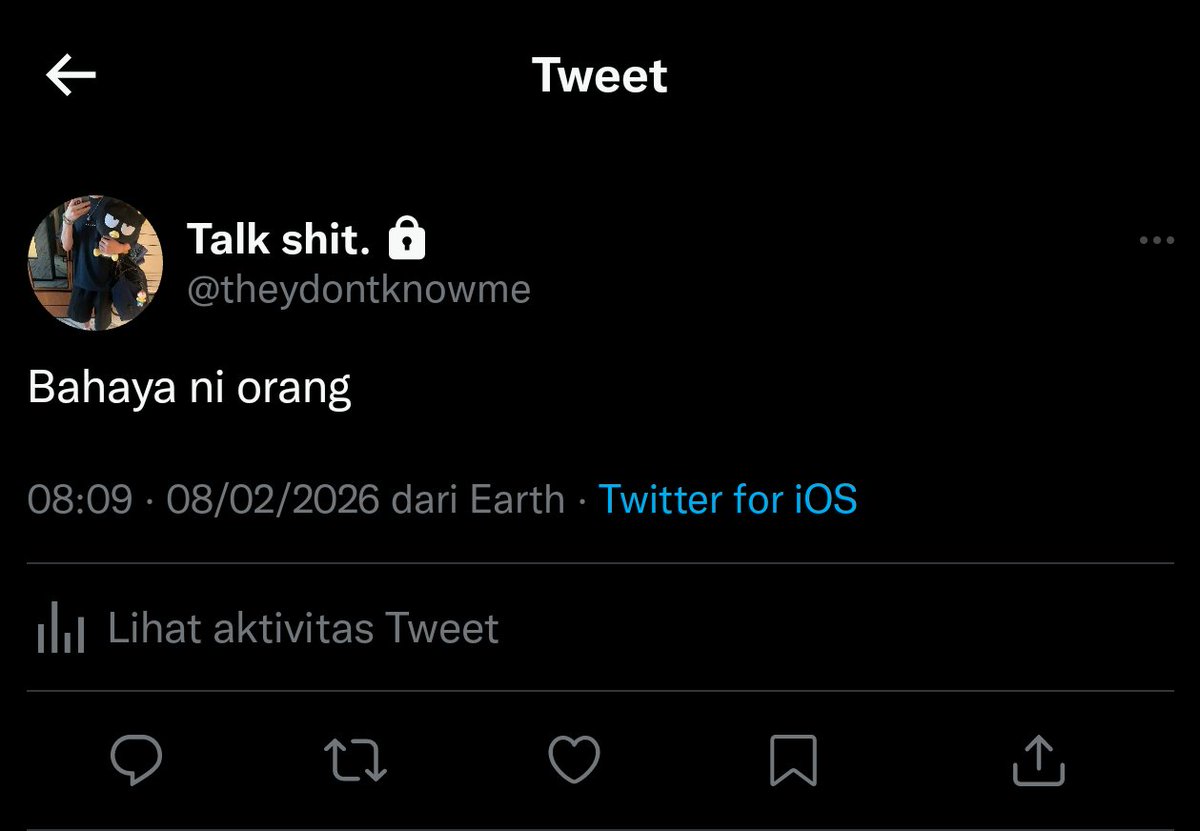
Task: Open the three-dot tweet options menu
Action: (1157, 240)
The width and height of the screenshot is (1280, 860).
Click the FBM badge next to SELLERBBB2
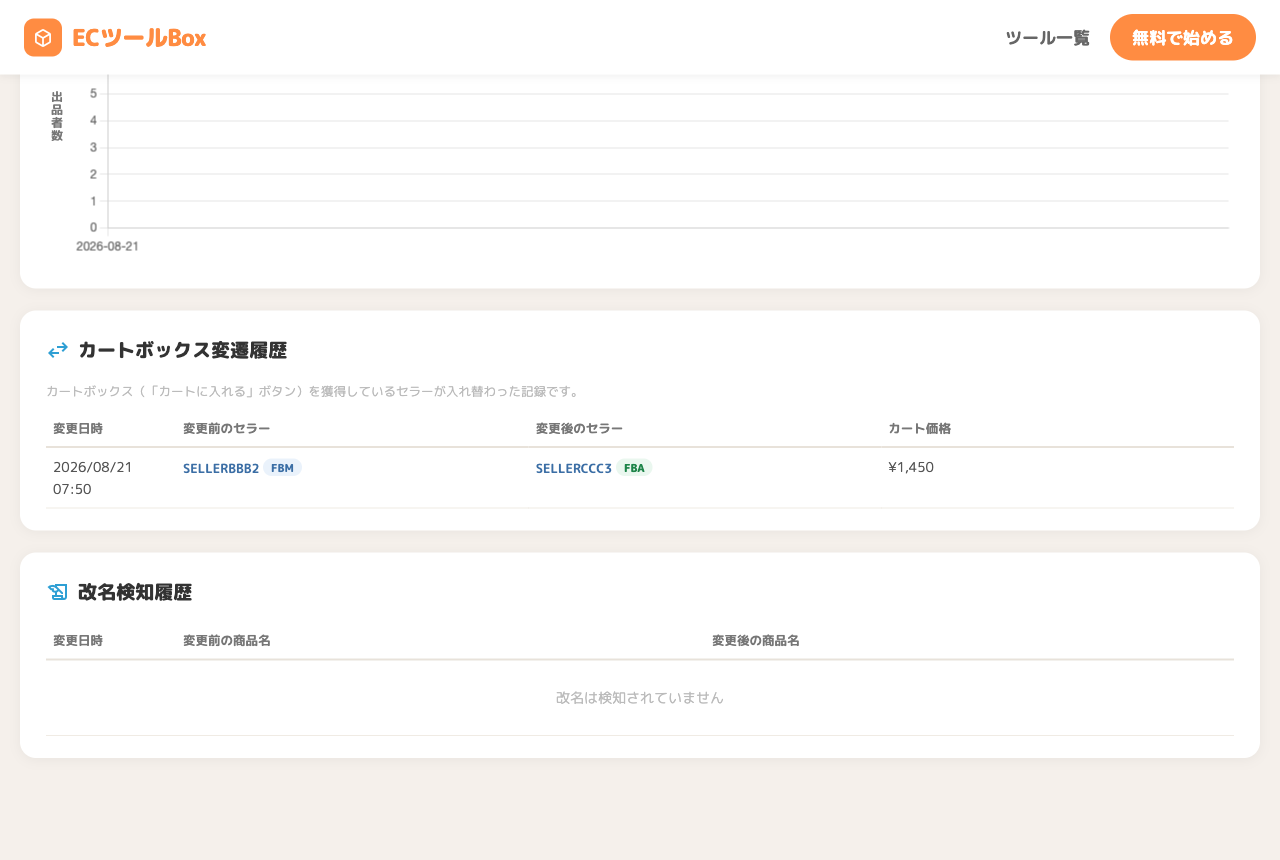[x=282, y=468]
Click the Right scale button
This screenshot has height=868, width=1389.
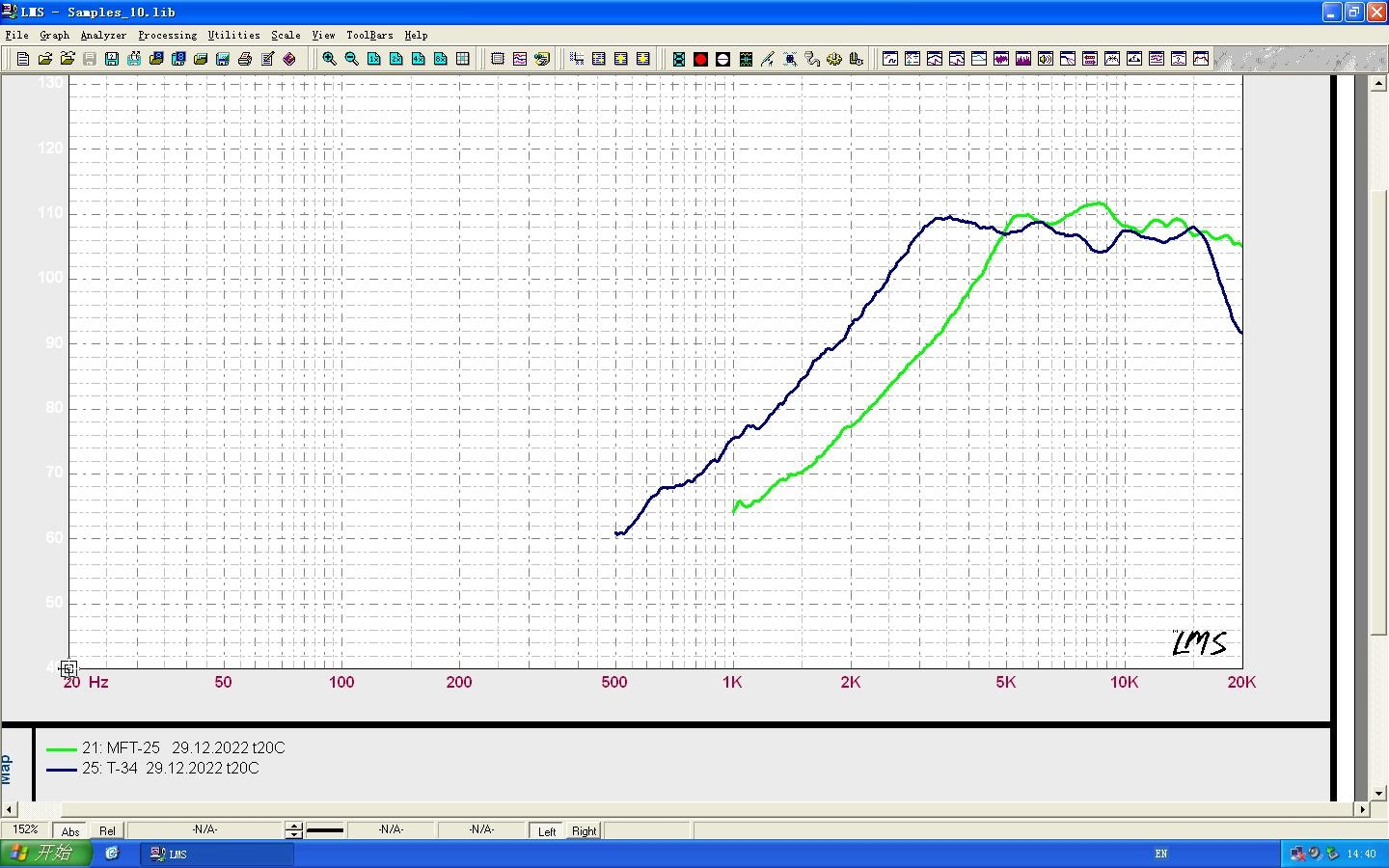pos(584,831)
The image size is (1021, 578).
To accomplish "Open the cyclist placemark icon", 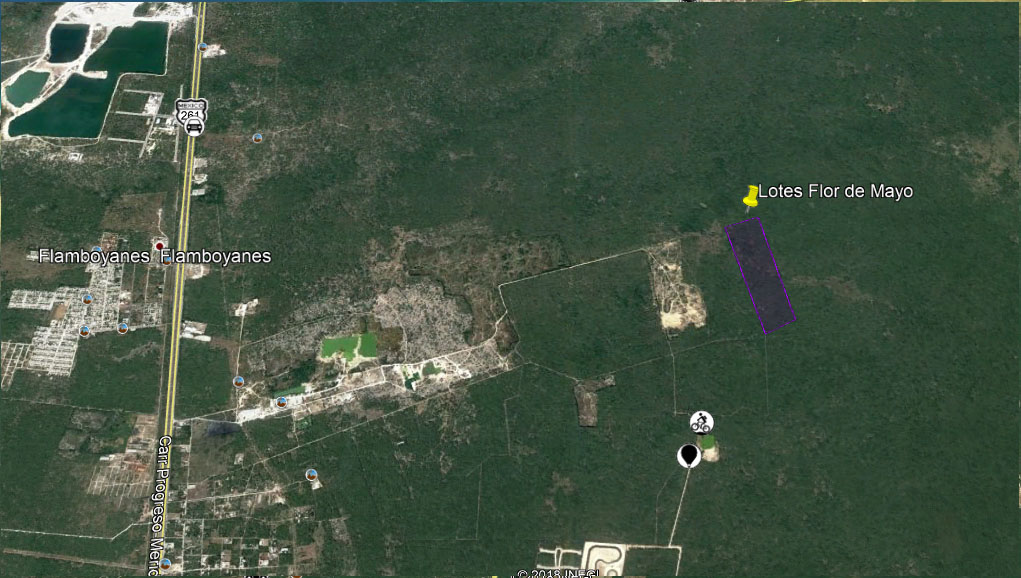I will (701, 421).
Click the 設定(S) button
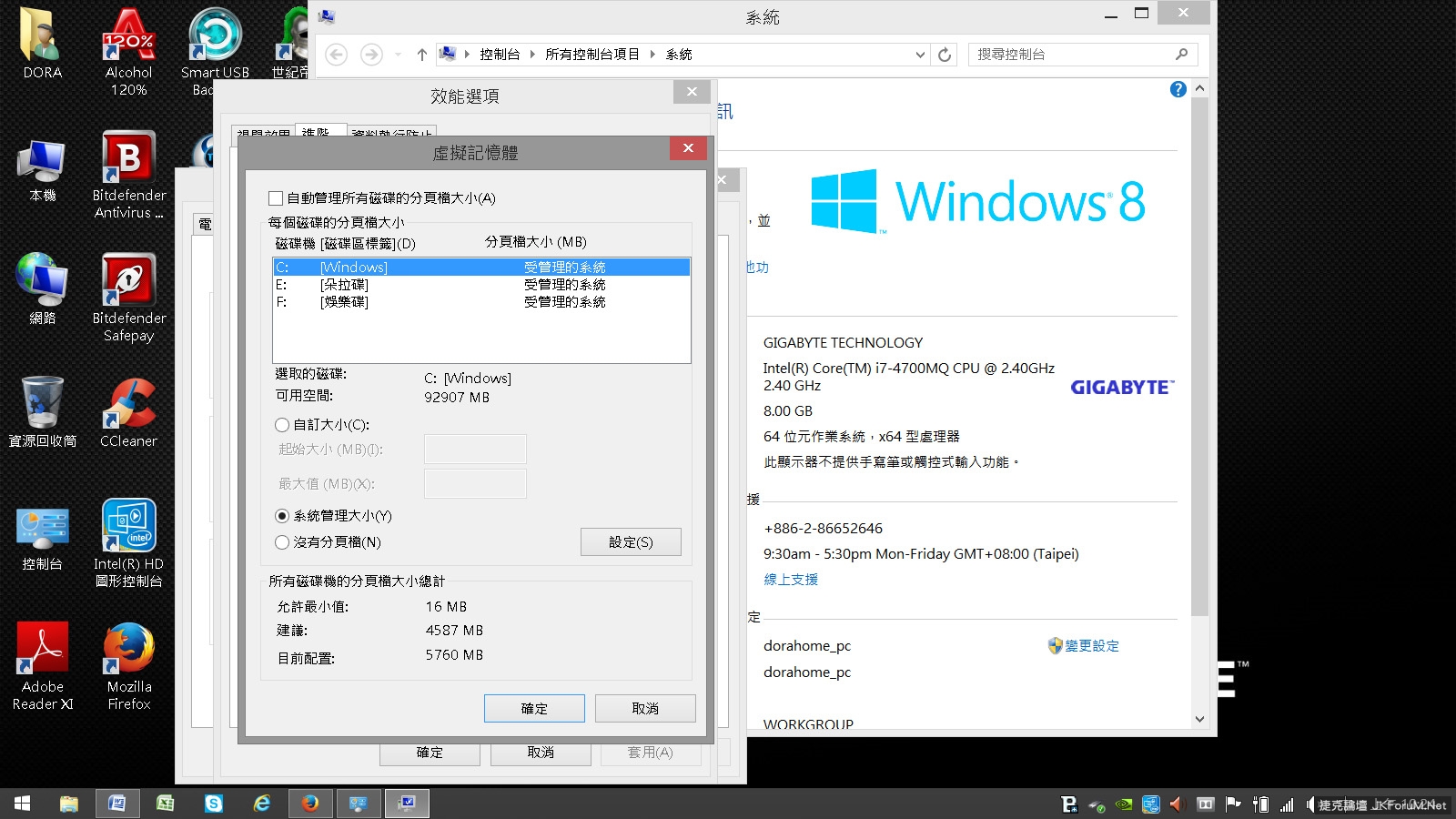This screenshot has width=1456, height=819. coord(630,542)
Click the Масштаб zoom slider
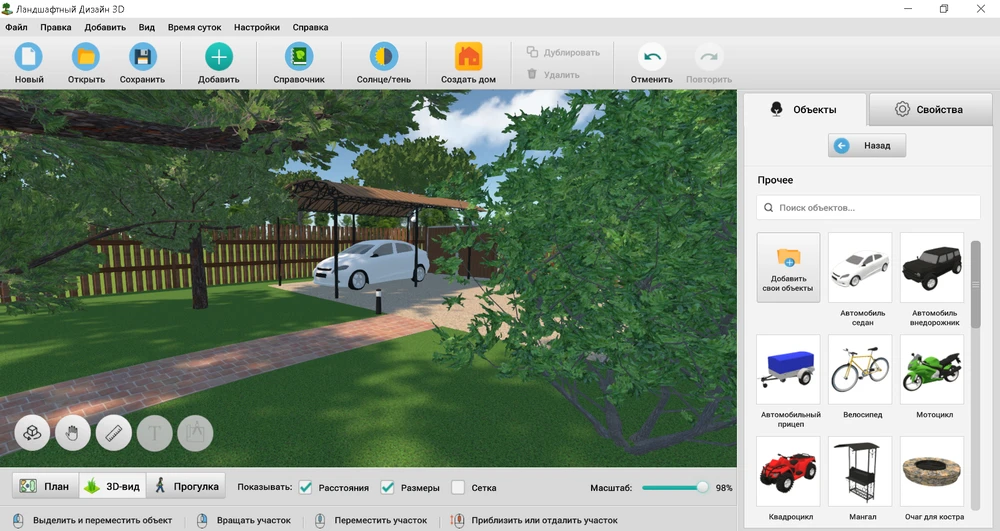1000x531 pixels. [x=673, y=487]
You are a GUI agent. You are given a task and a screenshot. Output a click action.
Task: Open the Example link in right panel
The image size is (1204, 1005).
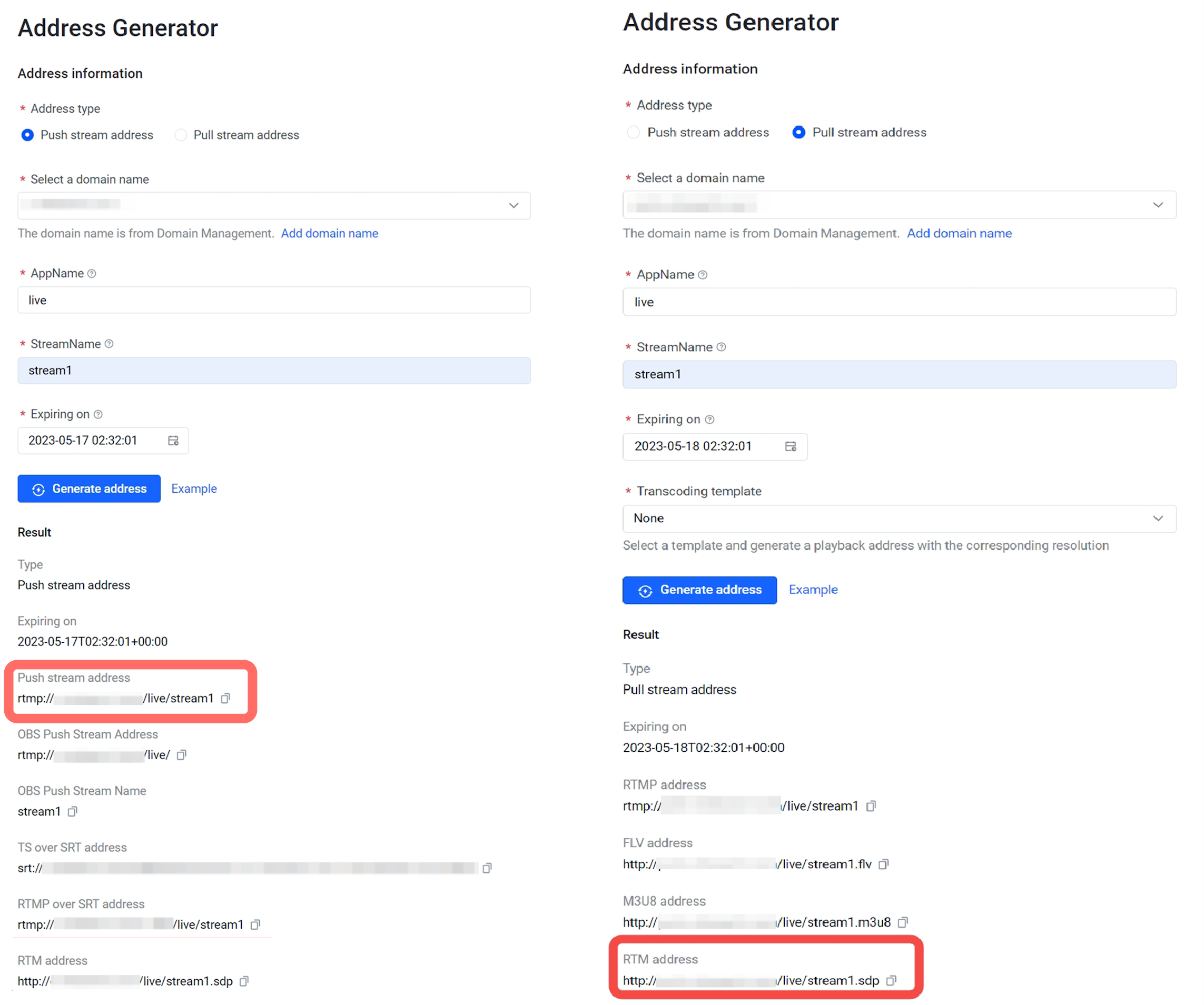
==*==
(EXERCISE GOAL)
Your answer should consist of each line above in which "size" appears.

(RESULT OF THIS TASK)
The image size is (1021, 578).
The image size is (1204, 1005).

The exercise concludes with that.